5 Tips On How To Survive Going Home For Christmas

It was Christmas 1984 when I received my first Cabbage Patch Kid from Santa Claus. I ripped open the Christmas wrapping paper, shrieking with delight as I hugged my little kid tightly.

After the holidays, I raced to school to show her off to my friends. It was then that my first lesson in acceptance came about. I was told by the well meaning but self-righteous seven-year old owner of a ‘Real Cabbage Patch Kid’, that my kid was indeed a fake.

See.” She said as she pulled down my doll’s trousers.

“She doesn’t have a signature on her bottom, that means she’s a FAKE”.

My heart sank. I knew deep down that I had to defend my kid, despite my embarrassment. After all, I had played with her all holidays, before I knew she wasn’t the real deal. So, why would a little signature absent on her bottom change my love for her?!

In tears I raced home to tell my mother, who confirmed to me that my cabbage patch kid wasn’t what society had labeled as a ‘Real Cabbage Patch’. However, she reassured me, my kid was as real as anyone else’s and that no two dolls will ever be the same, just as no two people will ever be the same.

My kid didn’t need a signature on her bottom. She was perfect just the way she was.

Christmas Anxiety

There is a societal image projected on us, that Christmas should be the most joyful time of the year. Yet, according to the National Institute of Health, people experience the highest incidence of depression during the Christmas period.

Many people report that Christmas brings forth anxiety because of expectations for social gatherings with family and friends. For some people, it appears to trigger a feeling of comparison and inadequacy; the fear of their lives being under scrutiny, stirring up feelings of not being good enough.

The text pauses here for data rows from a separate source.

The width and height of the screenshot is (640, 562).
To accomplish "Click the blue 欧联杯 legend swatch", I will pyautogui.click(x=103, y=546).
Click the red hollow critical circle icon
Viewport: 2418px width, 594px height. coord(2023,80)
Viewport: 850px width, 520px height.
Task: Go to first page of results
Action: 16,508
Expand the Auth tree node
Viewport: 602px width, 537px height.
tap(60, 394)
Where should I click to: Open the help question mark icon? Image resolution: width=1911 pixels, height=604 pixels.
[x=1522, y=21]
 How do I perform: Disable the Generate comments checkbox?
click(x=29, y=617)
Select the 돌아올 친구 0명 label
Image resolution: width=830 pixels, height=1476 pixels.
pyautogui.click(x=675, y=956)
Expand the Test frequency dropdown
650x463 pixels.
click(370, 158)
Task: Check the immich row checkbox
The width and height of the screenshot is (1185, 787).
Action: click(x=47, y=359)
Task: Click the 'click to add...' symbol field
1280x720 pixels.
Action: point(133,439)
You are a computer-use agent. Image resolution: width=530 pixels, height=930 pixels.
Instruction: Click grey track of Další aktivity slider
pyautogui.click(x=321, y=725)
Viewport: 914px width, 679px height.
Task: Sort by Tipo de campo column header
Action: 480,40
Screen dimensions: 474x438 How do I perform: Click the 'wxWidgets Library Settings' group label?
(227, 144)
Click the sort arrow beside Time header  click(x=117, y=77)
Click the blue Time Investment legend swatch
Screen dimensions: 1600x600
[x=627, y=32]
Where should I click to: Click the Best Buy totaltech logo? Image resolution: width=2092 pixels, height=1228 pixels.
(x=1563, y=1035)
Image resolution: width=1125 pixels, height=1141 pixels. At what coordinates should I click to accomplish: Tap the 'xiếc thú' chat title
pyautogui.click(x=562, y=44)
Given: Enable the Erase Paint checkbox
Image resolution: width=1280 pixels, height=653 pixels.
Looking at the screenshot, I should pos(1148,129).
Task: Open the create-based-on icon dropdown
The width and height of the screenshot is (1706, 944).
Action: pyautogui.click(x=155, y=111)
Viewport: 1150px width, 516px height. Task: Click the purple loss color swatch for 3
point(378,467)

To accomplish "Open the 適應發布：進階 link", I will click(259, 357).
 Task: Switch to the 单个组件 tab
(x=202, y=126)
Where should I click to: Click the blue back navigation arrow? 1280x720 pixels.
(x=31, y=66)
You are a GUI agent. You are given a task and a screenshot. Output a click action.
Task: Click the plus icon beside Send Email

In order to get a grip on your going home for Christmas anxiety, it will instantly help you if you stop looking for acceptance from anyone outside of yourself. Stop expecting your parents, adult siblings, their partners, extended friends and family to be like you.

Here are my 5 tips on turning a negative Christmas experience into a positive one. As you drive, fly or train it home this year, keep the image of a little fake Cabbage Patch Kid in the back of your mind and remember that no two people are alike.

5 Simple Ways To Turn Christmas Into A Positive

1. Take the path of least resistance. Instead of getting upset by comparisons - repeat this mantra. I accept myself exactly as I am today, not who I will be, or who I have been, but who I am in this moment. I am enough.

So, when the inevitable questions start flying at you, like: How much do you earn? How far up the ladder are you? When are you going to get a boyfriend? When are you going to settle down and have kids? Or get a mortgage? Or stop studying and start working? You will have your self acceptance mantra replaying in your mind.

Do not, I repeat, do not take the bait and get frustrated or upset. You will start singing Merry Christmas once more when you realize that the only acceptance you need in life is self-acceptance.

2. Choose your battles wisely. It is probably not the best time to start controversial conversations at the dinner table when people are eating. So don’t talk about your desire to see everyone stop funding animal cruelty when your brother has his mouth full of meat, it will start a fight. And, if it’s a long-term belief you hold, you really need to save your energy for when you have a chance to present your case calmly. Likewise, best not to bring up the fact that no one bothered to call you for your birthday. Let it go.

3. Laughter releases stress chemicals. Tap into a healthy dose of humor, not sarcasm or any other sentiment at the expense of another, but good family friendly humor. When difficulties arise, try to put a light hearted spin on the conversation. Remember when you were young and less serious about everything? Go back to that free spirit and learn to have a sense of humor around family. Laughter is a great way to relax together and it will ensure that everyone is less defensive and on edge around each other.

4. Compliment your loved ones. Why people are so stingy with compliments, is beyond me. It doesn’t take away from you to focus for a moment on the positives you see in another person. Give the gift of a compliment at Christmas. It’s free, uplifting, acts like a boomerang and is incredibly healing.

5. We don’t live forever. Remind yourself that, one day, someone in your family may not be here to pester you. What would that feel like when they are gone? Is it worth holding onto a grudge, is it worth putting each other down, or desperately looking forward to escaping until next Christmas? Try engaging with the people in your family that you may not easily connect with. At least if you try you won’t have regrets down the line. We don’t always have tomorrow, so live this Christmas as if it’s the last one you will ever share.

Have compassion when others show resistance

There is a growth opportunity for everyone at Christmas time. Be the bigger person. Don’t go home with a chip on your shoulder. Go home with the intention to be non-judgmental, accepting of yourself and others and start enjoying Christmas the way you did when you were a kid.